Ce qui nous gouverne, la plupart du temps de notre veille consciente, c’est un régime où des schèmes plus ou moins conscients nous dirigent en nous épargnant l’effort d’une pensée analytique, d’une pensée trop lente pour nos besoins immédiats, qui s’enchaînent à un rythme auquel elle ne saurait répondre. Ce qui nous gouverne, c’est le règne des raccourcis mentaux, auquel touche la sociologie avec les concepts d’ethos ou d’habitus, la psychologie comportementale ou, assis sur elle, les behavioral economics. C’est le « système 1 » de Daniel Kahneman[1], le fast thinking, le règne des heuristics (raccourcis mentaux), des automatismes, des intuitions nées de l’habitus ou de biais cognitifs. Système mental qui porte à l’erreur, sans doute, surtout dans les domaines et les disciplines contre-intuitives – comme la statistique –, mais qui s’avère en d’autres cas plus efficace qu’une réflexion laborieuse et elle aussi sujette à l’erreur.
Comme l’écrit Kahneman à propos de l’appréciation d’une probabilité ou d’un risque, « Judgin probability by representativeness has important virtues: the intuitive impressions that it produces are often – indeed, usually – more accurate than chance guesses would be. »[2] Pour illustrer son propos, Kahneman observe que la représentation spontanée qu’on a de quelqu’un qui agit de façon amicale est qu’il est effectivement amical, même si, à strictement parler, personne n’est jamais sûr des intentions d’autrui. Il donne d’autres exemples dont celui-ci : « Les jeunes hommes sont plus portés que les vieilles dames à conduire imprudemment. »

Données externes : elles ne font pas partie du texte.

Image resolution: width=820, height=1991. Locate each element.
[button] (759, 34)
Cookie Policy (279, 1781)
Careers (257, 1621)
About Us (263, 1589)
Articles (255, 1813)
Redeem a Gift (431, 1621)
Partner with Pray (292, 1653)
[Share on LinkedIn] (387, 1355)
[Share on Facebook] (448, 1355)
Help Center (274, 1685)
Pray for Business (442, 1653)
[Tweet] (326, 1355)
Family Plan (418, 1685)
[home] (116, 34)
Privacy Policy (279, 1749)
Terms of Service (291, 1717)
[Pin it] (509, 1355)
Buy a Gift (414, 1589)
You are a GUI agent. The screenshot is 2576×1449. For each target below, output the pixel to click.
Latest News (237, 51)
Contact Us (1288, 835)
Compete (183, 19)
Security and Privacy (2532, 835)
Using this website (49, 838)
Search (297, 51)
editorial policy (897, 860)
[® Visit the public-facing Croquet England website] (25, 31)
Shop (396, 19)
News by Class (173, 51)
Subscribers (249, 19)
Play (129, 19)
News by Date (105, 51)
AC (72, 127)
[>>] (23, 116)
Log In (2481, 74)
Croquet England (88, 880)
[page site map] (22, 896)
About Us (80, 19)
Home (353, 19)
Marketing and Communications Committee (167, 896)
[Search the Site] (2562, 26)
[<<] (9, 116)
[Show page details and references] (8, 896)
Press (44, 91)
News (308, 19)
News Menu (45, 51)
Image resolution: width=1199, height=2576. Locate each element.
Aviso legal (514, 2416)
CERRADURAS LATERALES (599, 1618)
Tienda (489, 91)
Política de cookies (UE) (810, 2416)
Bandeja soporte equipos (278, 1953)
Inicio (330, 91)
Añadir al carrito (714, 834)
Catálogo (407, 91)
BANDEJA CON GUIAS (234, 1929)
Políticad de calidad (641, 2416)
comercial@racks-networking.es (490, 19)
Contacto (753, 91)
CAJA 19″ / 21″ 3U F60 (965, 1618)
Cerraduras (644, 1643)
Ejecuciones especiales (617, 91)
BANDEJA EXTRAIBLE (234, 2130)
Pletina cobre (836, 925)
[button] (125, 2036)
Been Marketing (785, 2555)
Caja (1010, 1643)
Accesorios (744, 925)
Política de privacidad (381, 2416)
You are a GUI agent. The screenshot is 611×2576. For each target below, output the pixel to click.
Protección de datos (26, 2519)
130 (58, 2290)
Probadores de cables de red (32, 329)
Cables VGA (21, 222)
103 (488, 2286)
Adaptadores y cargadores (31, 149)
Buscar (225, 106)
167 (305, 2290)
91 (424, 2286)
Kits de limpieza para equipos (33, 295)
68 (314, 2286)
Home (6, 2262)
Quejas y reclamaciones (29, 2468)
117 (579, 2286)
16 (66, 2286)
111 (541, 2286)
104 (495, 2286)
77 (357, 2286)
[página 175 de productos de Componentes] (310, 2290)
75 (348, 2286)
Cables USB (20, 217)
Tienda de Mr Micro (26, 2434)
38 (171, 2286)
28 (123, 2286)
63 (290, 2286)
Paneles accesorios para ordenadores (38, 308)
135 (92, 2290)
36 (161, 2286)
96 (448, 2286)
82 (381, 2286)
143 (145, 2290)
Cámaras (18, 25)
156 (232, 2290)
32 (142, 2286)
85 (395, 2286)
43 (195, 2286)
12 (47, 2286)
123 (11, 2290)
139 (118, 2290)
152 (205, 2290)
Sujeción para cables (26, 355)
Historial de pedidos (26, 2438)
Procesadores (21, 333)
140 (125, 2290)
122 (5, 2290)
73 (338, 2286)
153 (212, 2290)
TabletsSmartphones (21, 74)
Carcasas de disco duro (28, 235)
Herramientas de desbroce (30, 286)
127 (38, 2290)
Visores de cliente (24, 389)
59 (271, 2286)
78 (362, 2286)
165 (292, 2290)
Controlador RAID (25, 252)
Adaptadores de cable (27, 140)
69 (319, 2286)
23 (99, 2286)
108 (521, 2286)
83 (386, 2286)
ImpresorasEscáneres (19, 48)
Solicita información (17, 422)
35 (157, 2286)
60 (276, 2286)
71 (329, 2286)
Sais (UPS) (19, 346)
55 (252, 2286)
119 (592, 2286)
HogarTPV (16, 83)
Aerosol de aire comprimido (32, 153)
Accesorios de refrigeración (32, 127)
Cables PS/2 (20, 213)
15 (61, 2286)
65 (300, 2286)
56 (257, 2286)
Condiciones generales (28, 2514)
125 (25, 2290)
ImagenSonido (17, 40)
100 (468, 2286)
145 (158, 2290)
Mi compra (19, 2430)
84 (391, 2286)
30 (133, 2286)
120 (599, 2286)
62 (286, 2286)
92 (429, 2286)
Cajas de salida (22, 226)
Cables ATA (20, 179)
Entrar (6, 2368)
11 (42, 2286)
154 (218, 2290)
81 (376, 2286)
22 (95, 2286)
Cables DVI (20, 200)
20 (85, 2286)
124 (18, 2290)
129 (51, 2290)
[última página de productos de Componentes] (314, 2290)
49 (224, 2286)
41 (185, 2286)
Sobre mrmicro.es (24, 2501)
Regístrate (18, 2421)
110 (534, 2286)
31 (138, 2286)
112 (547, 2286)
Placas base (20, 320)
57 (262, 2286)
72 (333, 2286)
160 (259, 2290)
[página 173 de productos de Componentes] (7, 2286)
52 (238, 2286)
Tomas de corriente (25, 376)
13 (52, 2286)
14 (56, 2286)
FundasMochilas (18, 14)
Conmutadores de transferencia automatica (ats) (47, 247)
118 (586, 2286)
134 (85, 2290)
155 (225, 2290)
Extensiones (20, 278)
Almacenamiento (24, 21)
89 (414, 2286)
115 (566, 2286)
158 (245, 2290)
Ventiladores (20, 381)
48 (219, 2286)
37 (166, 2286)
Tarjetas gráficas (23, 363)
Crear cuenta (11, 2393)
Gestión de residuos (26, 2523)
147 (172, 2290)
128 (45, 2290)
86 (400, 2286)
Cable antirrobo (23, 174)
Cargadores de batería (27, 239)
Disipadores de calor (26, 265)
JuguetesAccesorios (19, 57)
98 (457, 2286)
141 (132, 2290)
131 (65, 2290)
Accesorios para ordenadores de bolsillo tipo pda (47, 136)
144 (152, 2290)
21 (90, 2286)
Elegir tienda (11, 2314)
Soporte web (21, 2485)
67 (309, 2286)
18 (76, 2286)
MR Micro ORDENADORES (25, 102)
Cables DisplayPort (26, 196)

Dans de nombreux cas, poursuit-il, les « stéréotypes » qui gouvernent le jugement et les régimes de prévision, d’appréciation ou d’évaluation qui leur répondent peuvent être justes. Dans d’autres cas les stéréotypes sont faux et leur validité heuristique nous égare. Spécialement, souligne-t-il, s’ils nous portent à négliger les données sous-jacentes.[3]
Le propos vise donc les erreurs de jugement dans les situations probabilistes ; Kahneman insiste ici sur une façon parmi d’autres qu’ont ces erreurs de se former et de conduire à des choix malheureux : ici elles se forment à partir de « stéréotypes faux » (les jeunes gens au volant sont plus accidentogènes que les vieilles dames dont la vue baisse et dont les réflexes s’émoussent, ce qui toutes choses égales par ailleurs, en nombre égal des uns et des autres sur les routes, est moins évident que ce que l’intuition suggère). Dans d’autres chapitres, Kahneman montre qu’elles se forment aussi à partir d’« effets d’ancrage », de « biais de disponibilité », etc.
Ce qui nous importe est moins cette problématique probabiliste que ce que Kahneman souligne en passant : en général, les stéréotypes sont fondés. Ils ne nous égarent pas.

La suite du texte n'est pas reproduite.